Lunch and other complications
The only public eatery is Bar Rubiales, open when the owner feels like it. If the metal shutter is up, order the plato combinado: half a roast chicken, chips, and a salad of iceberg lettuce topped with tinned asparagus. Price €9, wine included. Vegetarians get a tortilla that has been sitting on the counter since breakfast – eat it or starve. There is no card machine; bring cash. When the bar is closed the nearest alternative is in Alba de Tormes, seven kilometres south, where Mesón Casa Paco serves a respectable patatas meneás (paprika-streaked potatoes with chorizo) and will refill your water bottles.
Walking without waymarks
Farm tracks radiate from the village like spokes. The easiest loop heads east past the pistachio orchard, crosses the railway line (one train a day to Portugal, usually at 2 a.m.), and circles back through wheat stubble. Distance 5 km, time ninety minutes. In April the fields are emerald; by late June they have turned the colour of digestive biscuits. Keep an eye out for Montagu’s harriers quartering the crop and for the concrete bunkers built during the 1950s to store artillery shells – children use them now as bike ramps.

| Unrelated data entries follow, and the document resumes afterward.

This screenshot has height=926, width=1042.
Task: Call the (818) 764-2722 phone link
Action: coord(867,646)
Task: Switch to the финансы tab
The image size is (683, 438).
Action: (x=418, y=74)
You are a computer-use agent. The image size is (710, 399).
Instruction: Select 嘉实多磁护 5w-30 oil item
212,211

If you fancy a longer hike, continue north to the village of Villasrubias. The path follows an old drove road; holm oaks give patchy shade and every gate carries a hand-painted threat about dog attacks. Believe the signs. Carry a stick and do not climb over wire that sizzles – farmers run electric fences off car batteries.
Festivals that empty Madrid bars
The fiesta patronal begins on 15 August. Emigrants who work in construction on the Costa del Sol drive up the A-62, park pickups in the wheat stubble, and spend three nights drinking litronas of beer on the church steps. A cover band belts out 1980s rock while grandmothers sell churros from a van. At midnight the mayor hands out free paella from a pan the diameter of a satellite dish. Visitors are welcome but beds are not included; most sleep in cars or pitch tents by the sports ground. Earplugs essential.

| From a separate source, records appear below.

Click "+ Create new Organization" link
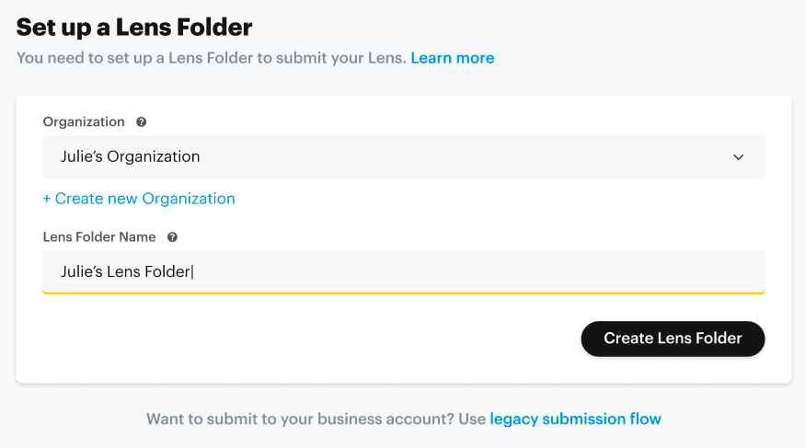The height and width of the screenshot is (448, 805). coord(139,199)
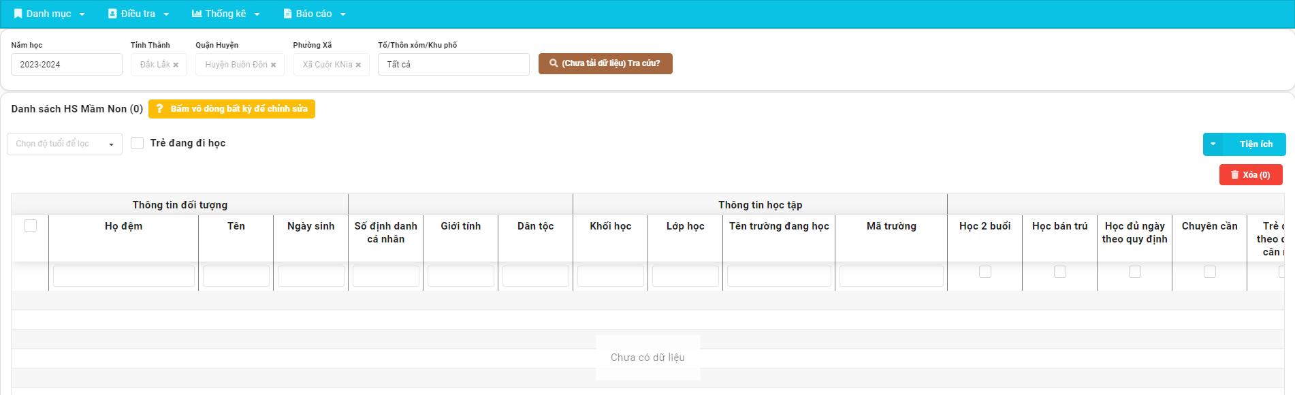Clear the Huyện Buôn Đôn district selection
1295x395 pixels.
pos(273,65)
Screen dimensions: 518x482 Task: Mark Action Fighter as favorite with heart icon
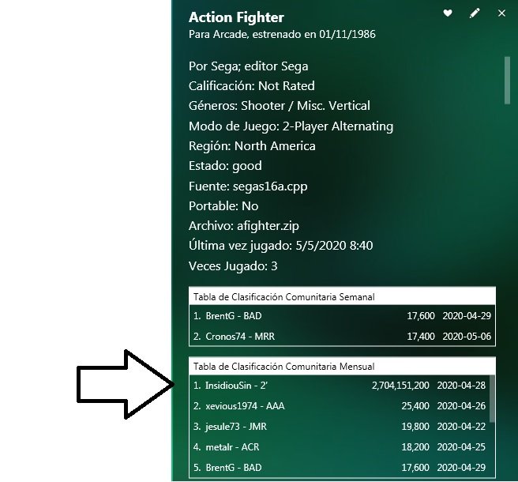click(x=447, y=13)
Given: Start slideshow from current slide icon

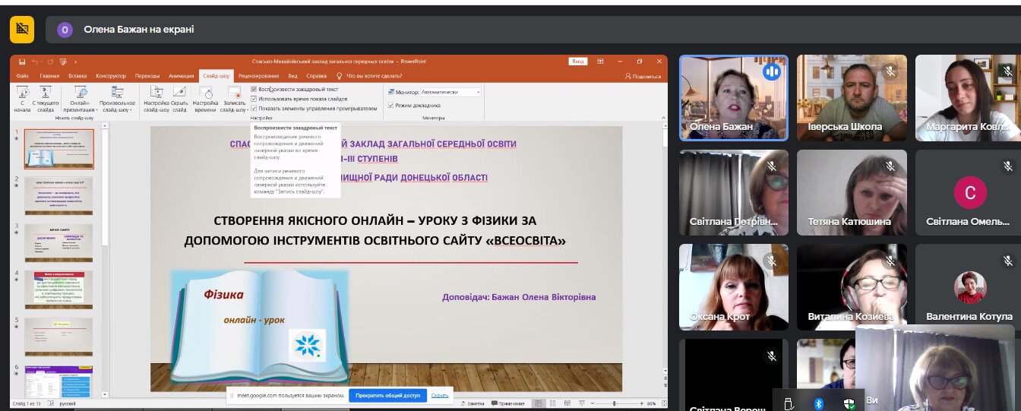Looking at the screenshot, I should tap(46, 93).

Smaller, quieter, and arguably more atmospheric is the Romería de San Isidro on 15 May. Locals pile into tractors and drive three kilometres to a meadow for a masscelebrated under a canvas awning. After the priest finishes, everyone drinks limonada (beer mixed with lemon soda) and eats roast lamb until the first afternoon storm rolls in. Pitch in with plastic chairs, bring your own glass, and you will be fed.

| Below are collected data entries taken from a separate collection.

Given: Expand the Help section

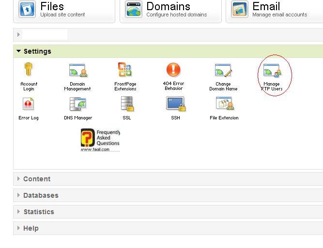Looking at the screenshot, I should coord(31,228).
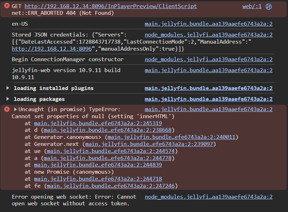Image resolution: width=288 pixels, height=212 pixels.
Task: Open the web/:1 source link
Action: point(252,6)
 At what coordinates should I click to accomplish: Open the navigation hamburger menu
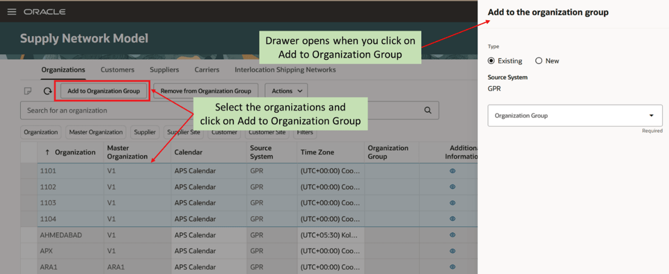[x=12, y=12]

Getting there, staying there
Fly UK–Madrid, then take the fast train to Salamanca (2 h 30 min, around €25). Hire cars are available at the station; pre-book in summer. The drive to Parada is 25 km on the SA-20 and CL-517, roads wide enough for grain lorries and mercifully free of tolls. Public transport stops at the edge of the province; a taxi from Salamanca costs €40 each way and must be booked a day ahead.
There is no hotel in the village. Closest searched on Hotels.com is “Casa Rural El Campillo”, five kilometres towards Alba de Tormes – three doubles, clean, €65 a night including breakfast strong enough to wake the dead. Airbnb lists two cottages within ten kilometres; both have fireplaces and wood is supplied. If you need nightlife, base yourself in Salamanca and day-trip.
When to cut your losses
July and August fry; afternoon temperatures sit in the high thirties and the only breeze comes from passing lorries. January is the opposite – clear skies, minus five at noon, and dogs that refuse to leave the hearth. Spring (mid-April to mid-June) gives green wheat and nesting harriers; autumn (September to mid-October) delivers harvest dust and the smell of new wine. Weekend visitors swell the population threefold; arrive on a Tuesday and you will have the streets to yourself, plus the bar is more likely to open.
Come for half a day if you simply want the farm tour and a stamp in your passport for odd Spain. Stay two if you need the silence of the plateau to reset your urban pulse. Any longer and you will start recognising the village dogs by name – at which point the locals will expect you to help unload the hay.